There seems to be something more to be said of the name "Gnostic," for with growing interest in Gnosticism among modern peoples the use of the name "Gnostic" is becoming common. More and more I encounter individuals using the term to describe themselves and the context it often seems to be akin to the idea of a religious belief to which one ascribes. Thus, if I believe in what I think Gnostics believe, then I'm a "Gnostic"; hence it is used in the context of converting to a set of beliefs.

However, that is not typically how we view the term in the Sophian Tradition - I am not Gnostic because I agree with Gnostics or believe what Gnostics believe, but rather I become Gnostic by entering into something of the Gnostic experience, a direct spiritual or mystical experience of the Truth and Light; hence by acquiring gnosis.

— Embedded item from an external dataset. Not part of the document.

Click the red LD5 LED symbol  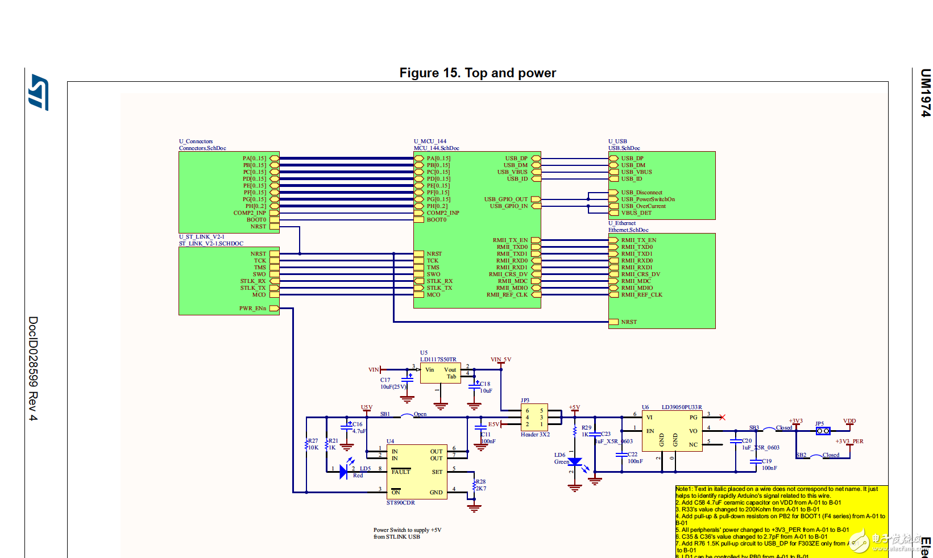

In Christian Gnosticism first I am Christian, and then Gnostic; I do, indeed, begin in faith, faith in the Gospel according to my understanding of it. However, I become Gnostic to the extent that my faith is translated into something experiential, hence gnosis. Gnostic means, "one who knows," one who has experienced gnosis - knowledge and acquaintance.

In terms of Gnostic Christianity, this knowledge and acquaintance is with the Risen Savior and Holy Spirit. In that this knowledge and acquaintance is experiential and cannot be told to us it is, indeed, secret knowledge - known only as we enter into the Gnostic expeience of Christ.

It is so secret, who can say who has experienced and who has not?

The name Gnostic may well apply to anyone embarking on the Gnostic path, but it is interesting to consider the deeper meaning in the name, just as with the name "Christian" which the Gospel of St. Philip explores along similar lines.